After the Liberation the Lieut-Governor presented to the Museum a photostat of Hitler's secret Orders for the fortification of the Channel Islands. Two members, Father Burdo and Kate Nowlan, made a translation of them.

In the top right-hand corner is scribbled in ink a rather illegible word, which Father Burdo thinks is Versengen (to be burnt), but which Miss Nowlan reads as Weisungen (Instruction). The document is stamped with a rubber stamp "CHEF SACHE" (Top Secret). To be delivered solely by the hand of an Officer.

It runs: The Fuhrer and Supreme Commander of the Forces. Fuhrer's Headquarters. 20.1O.4I.

Fortification and defence of the English Channel Islands

1 English operations on a large scale against the territories occupied by us in the west are, now as before, unlikely. But under pressure of the situation in the east, and for reasons of politics and propaganda, small scale operations must at any moment be reckoned with, particularly an attempt to regain possession of the Channel Islands, which are important to us for the protection of our sea communications.
2 Counter-measures in the Channel Islands must ensure that any English attack fails before a landing is effected, whether it be attempted by sea or air or by both simultaneously. The possibility of the enemy taking advantage of bad visibility to make a surprise landing must be borne in mind. Emergency measures for strengthening the defences have already been ordered. All branches of the forces stationed in the Islands are placed under the orders of the Commandant of the Islands, except the air forces.
3 With regard to the permanent fortifying of the Islands to convert them into an impregnable fortress (which must be pressed forward at maximum speed) I give the following orders:
(a) The High Command of the Army is responsible for the fortifications as a whole and will incorporate in the overall programme the constructions needed for the Navy and Air Force.

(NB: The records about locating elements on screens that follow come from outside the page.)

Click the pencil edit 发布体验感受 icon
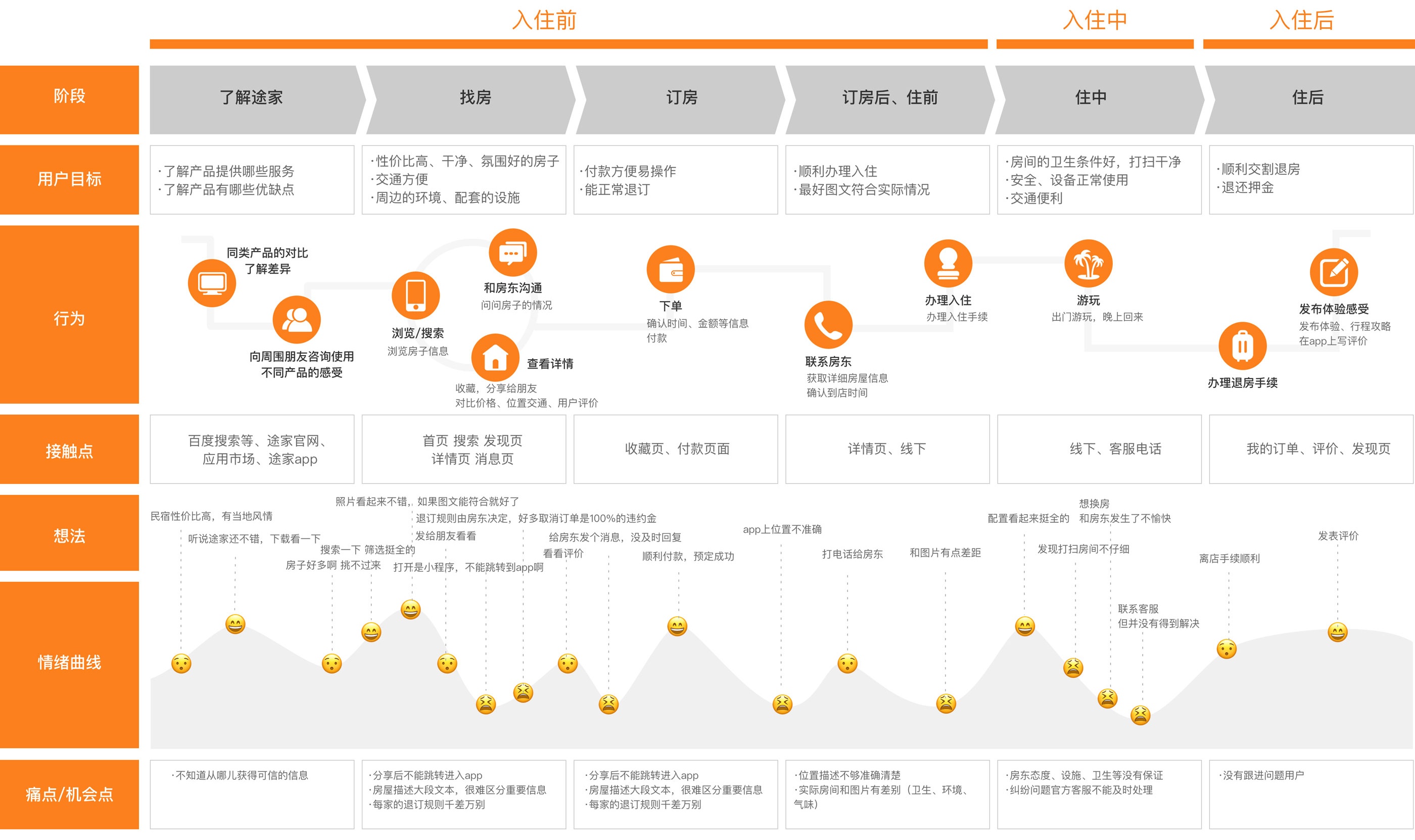The height and width of the screenshot is (840, 1415). point(1334,272)
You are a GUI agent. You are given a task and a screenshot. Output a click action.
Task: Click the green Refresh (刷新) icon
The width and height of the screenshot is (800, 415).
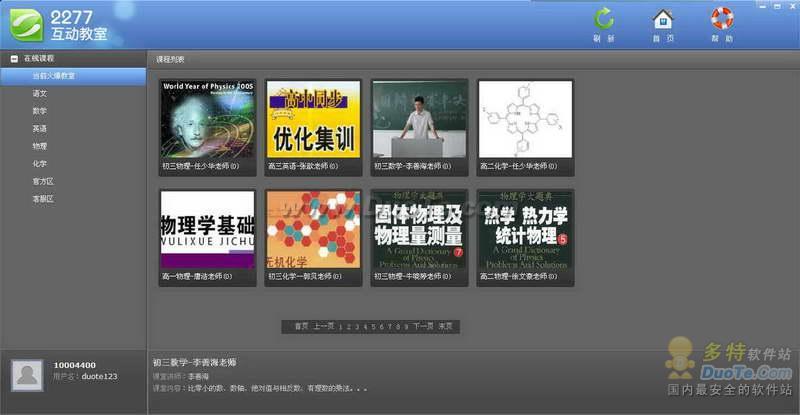coord(604,19)
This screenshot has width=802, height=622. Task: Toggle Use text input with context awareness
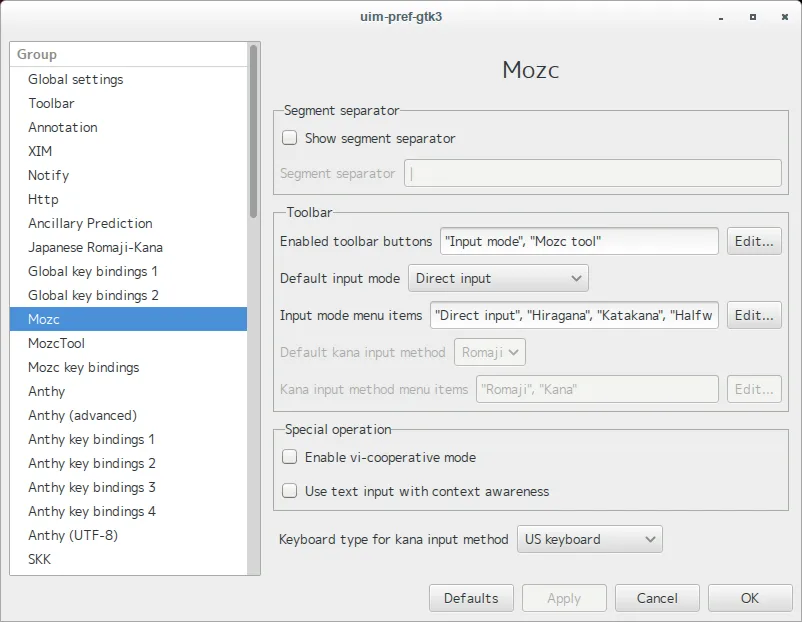tap(290, 491)
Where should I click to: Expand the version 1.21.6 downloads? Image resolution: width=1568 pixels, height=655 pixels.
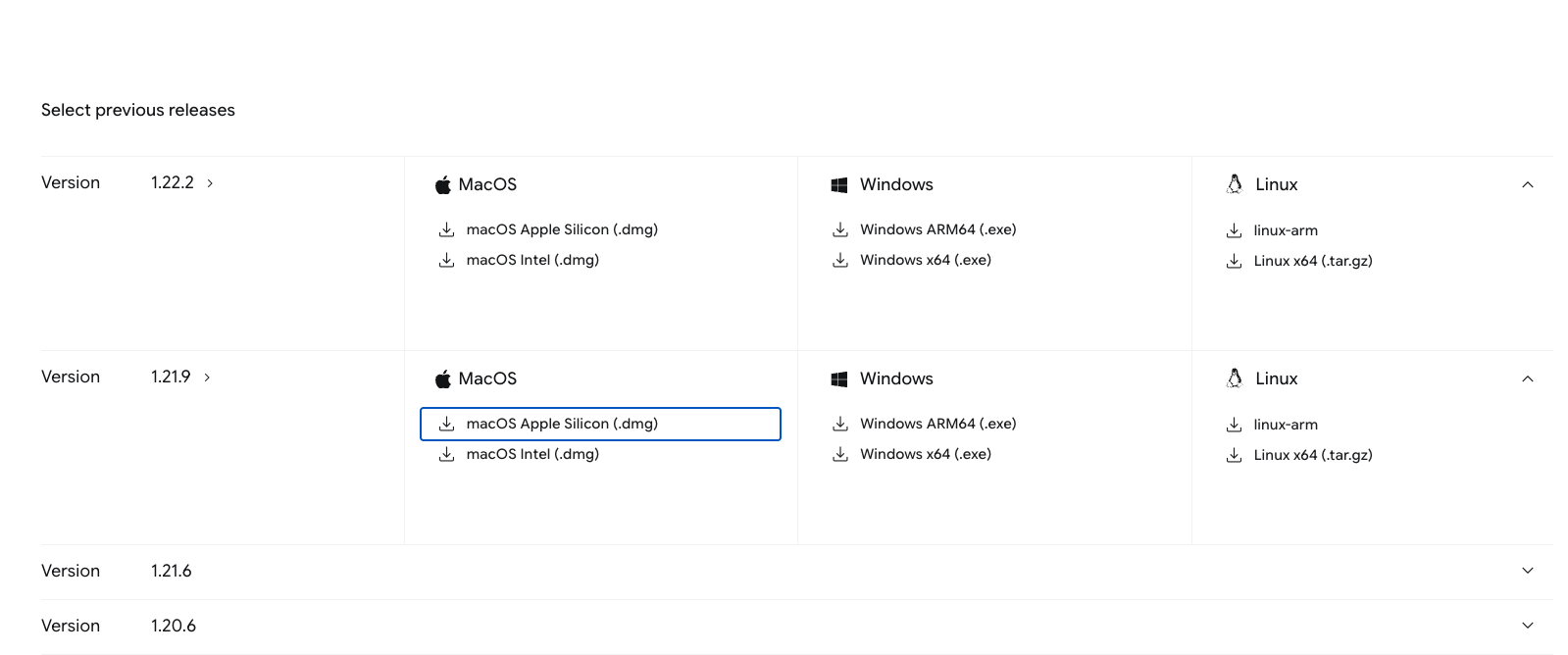(1528, 571)
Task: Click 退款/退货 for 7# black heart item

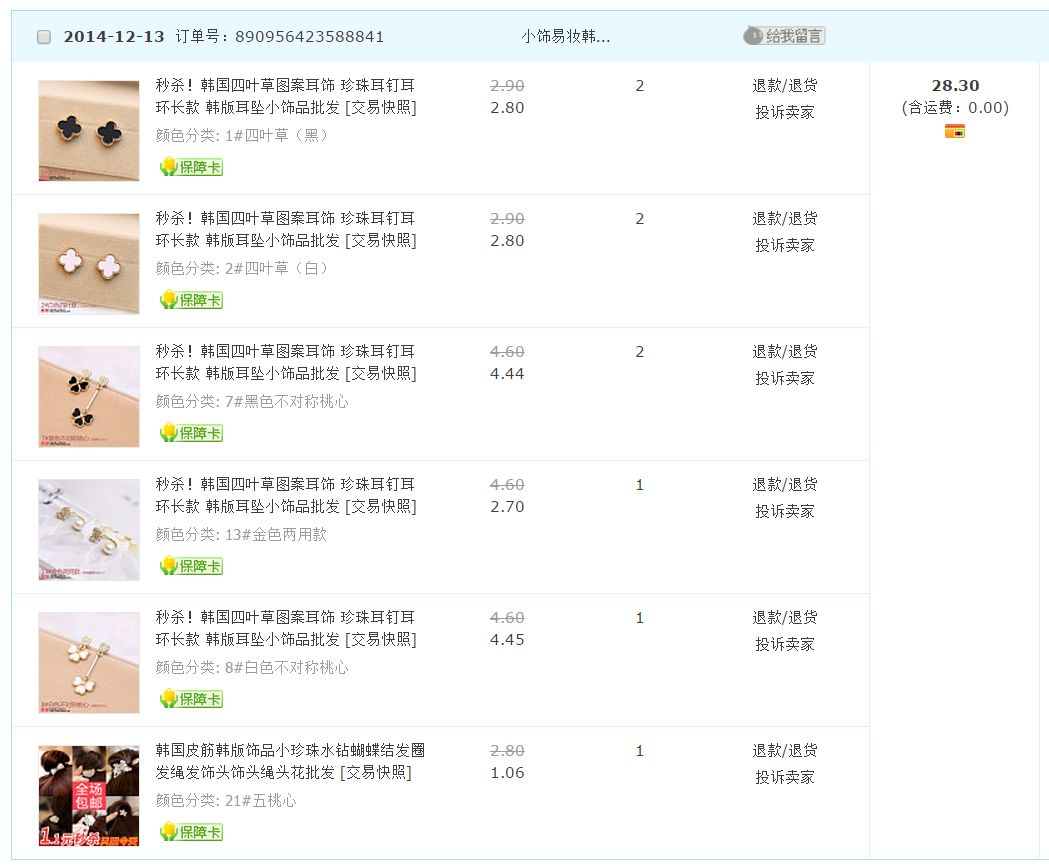Action: (784, 352)
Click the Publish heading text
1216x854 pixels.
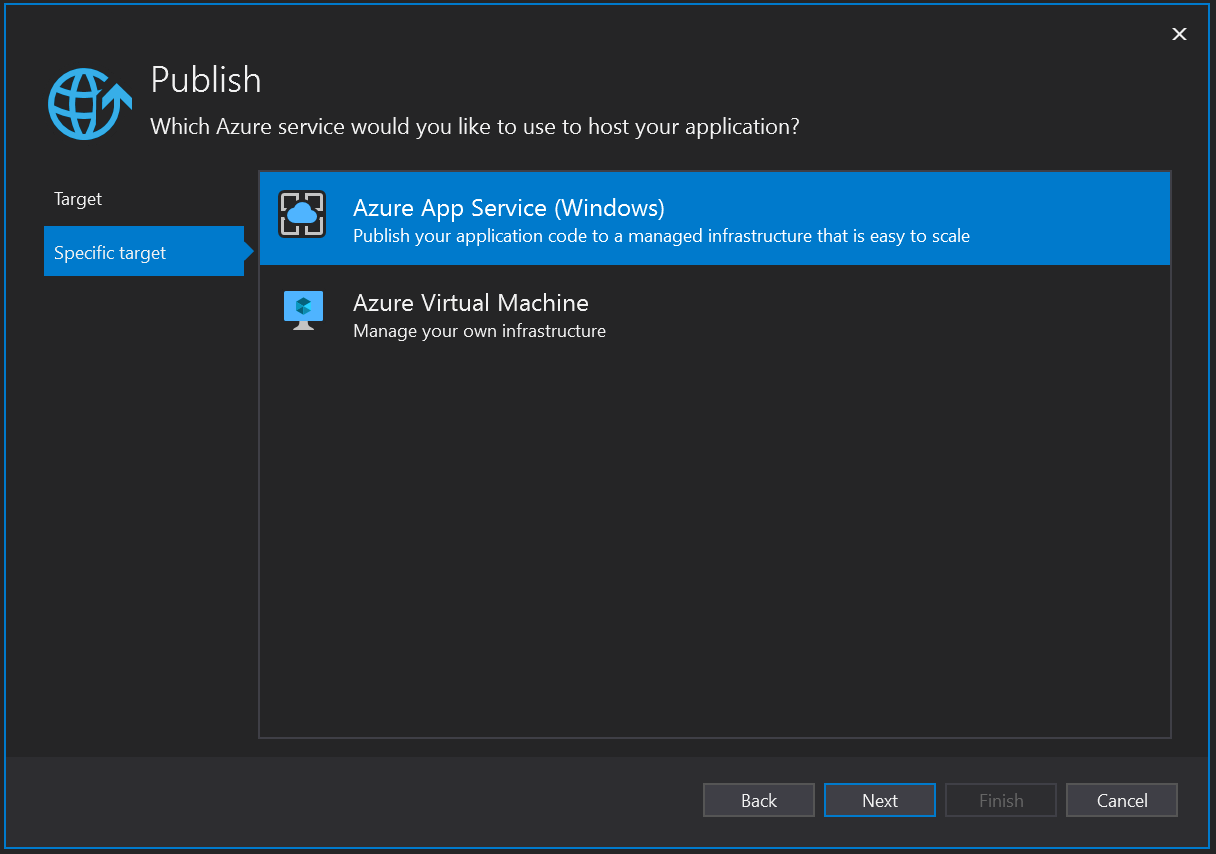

The strength of the fortifications and the order in which they are built will be based on the principles and practical knowledge derived from the building of the Western Wall.
(b) For the Army it is urgent to provide a close network of emplacements, as far as possible with flanking fire, which must be well-concealed (sufficient for guns of the size required to pierce 100 mm armour plate) for defence against tanks which may be landed from flat-bottomed boats ; accommodation for mobile diversion parties and armoured cars; accommodation for ample stores of ammunition, including that for the Navy and Air Force; incorporation of minefields into the defence system. The total number of buildings estimated as necessary must be reported.
(c) The Navy has for the safeguarding of the sea-approaches 3 batteries of the heaviest type, one in Guernsey and two on the French coast ; and furthermore it will eventually have with the help of the Army light and medium coastal batteries on the islands themselves and on the French coast suitable for firing on targets at sea, so that the whole Bay may be protected.
(d) For the Air Force strong points must be created with searchlights sufficient to accommodate such anti-aircraft units as are needed for the protection of all important constructions.
(e) Foreign labour, especially Russian and Spanish but also French, may be used for the building operations.
4 Another order will follow for the deportation to the Continent of all Englishmen who are not native islanders, ie who were not born in the Islands.
5 The progress of the fortification must be reported to me on the 1st of each month through the Com-in-Chf, Army, directed to the Supreme Command of the Armed Forces, Staff of the Fuhrer. Division L.
(Signed) A H (ie Adolf Hitler).

Deportation decision

One interesting point is revealed by the above document. When the big deportation of British-born residents took place, considerable scepticism was felt about the regret expressed by the local German authorities and their assurance that it was only carried out by direct orders from Headquarters. We see now that Hitler had decided on it as early as 20 October 1941, though it was not begun till 15 September 1942.

Wasted resource

The uselessness of these vast building operations was revealed when the end came. Miss Nowlan has kindly added to our library a book published in Germany in 1949, Invasion, by General Hans Speidel, Chief of Staff to Rommel, when he was Commander in Chief in the West. He writes:

"The group of British islands before St Malo were to be transformed on an eight-year plan into an impregnable fortress. This was Hitler's will. In the Spring of 1944 there were on this group of small islands 11 heavy batteries with 38 strong-points ready for use, whereas at the same period the whole front from Dieppe to St Nazaire, a stretch of coast over 1,ooo kilometres long, possessed only the same number of batteries and 37 strongpoints. The strength of the garrison of the Islands, it had been decided, was to be one whole division supported by an anti-aircraft regiment and a tank regiment. Rommel was a sharp opponent of the fortifying of the Channel Islands and recommended the withdrawal of the useless, stalemated garrison. After the Allies first landing Rommel made frantic appeals that these troops might be withdrawn to reinforce him; but he was told, according to Intelligence Reports from higher authorities, an attack on the Channel Islands by 40 to 50 Commando groups, approximating in strength to a Division, is daily expected. As the situation worsened Rommel again recommended the withdrawal of the troops from the Islands for the reinforcement of the Normandy front. In the Islands was the whole of the 319th Division, about 35,000 men in all who, in May 1945, had to surrender without having struck a blow. Already in 1944 the ordinary soldier with his unerring instinct for the bald truth and in humorous recognition of its probable fate had dubbed the 319th the 'Canada Division'."